FRANKFORT, Ky. — House Republicans’ broad-reaching public safety bill, known as the Safer Kentucky Act, is one step closer to becoming law after easily passing through committee Thursday, Jan. 18. House Bill 5 passed with 13 yes votes, five no votes that included two Republicans, and one pass from Republican State Rep. Kim Moser of Taylor Mill.
Ahead of the vote, several families impacted by crime spoke in favor of its passage. It included the Troutt family, whose daughter, Madelynn, was hit and killed by a man released on bail three years ago. That man’s release was secured after The Bail Project, a charitable bail organization which now functions as a policy advocacy group, paid for it.
“After she dropped Payton off for his part-time shift, she began her usual route home on Dixie Highway. It was not five minutes later after her brother was dropped off that my daughter would be hit head-on by, (a) speeding, stolen truck,” Marcy Troutt, Madelynn’s mother said as a father of another child lost to crime wiped tears from his eyes.
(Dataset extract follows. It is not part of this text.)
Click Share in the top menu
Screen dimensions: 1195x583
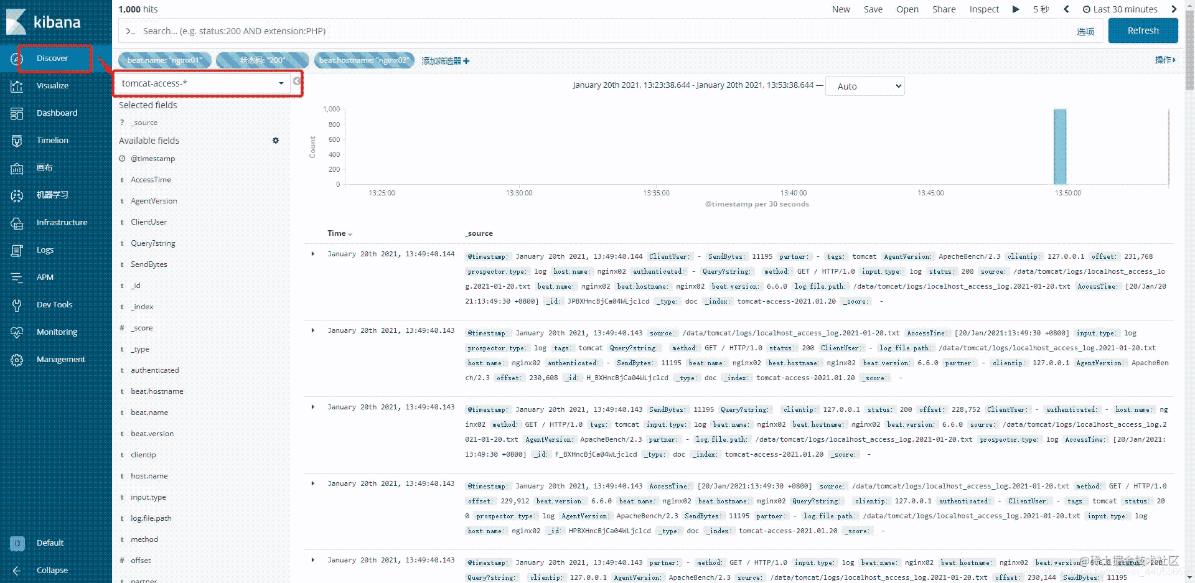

“At the end of the day, it is not the Louisville Bail Project and their supporters whose lives are drastically changed and altered because of the decisions of the criminal. It is ordinarily families such as mine. While bail groups pay for those who have done a crime, it is people like myself that will pay for a lifetime,” she added.
HB 5 is aimed mostly at addressing violent crime. The 72-page bill covers a wide range of issues. It includes a three-strikes law for repeat violent offenders, enhances the crime for fleeing police, and prevents bail organizations for furnishing bail that’s over $5,000 or for people charged with a violent crime.
“Criminals, not society, are accountable for their actions, and society has the right to protect itself from the criminal element,” State Rep. Jared Bauman, R-Louisville, said.
Some Republican lawmakers on the House committee expressed concerns with the bill’s language, as did Democrats.
“Not every county in the state has a place for someone that’s experiencing homelessness to go. And so while we do create zones in this, there may, a local jurisdiction may, create a zone. I’d like to see us go a little bit further on that,” State Rep. Steven Doan, R-Erlanger, said.
On homelessness, HB 5 criminalizes street camping. It also allows cities to designate a space where camping would be permitted, but does not require it.
Lawmakers filed a new version of the bill ahead of Thursday’s meeting with some small changes. Overall, most of the bill remains the same.
Opponents of the bill don’t believe it’s the right way to address crime.
“House Bill 5 does not help people get off the streets and into housing, and homelessness is in fact a housing problem,” said George Eklund with the Coalition for the Homeless. “We have seen a 58% raise in fair market rent since 2018. In the same time, we’ve seen a 73% increase in our homeless numbers.”
“The fact is, Kentucky is poor and Kentucky is criminalizing poverty and we will not get better that way,” Shameka Parrish-Wright with VOCAL Kentucky said.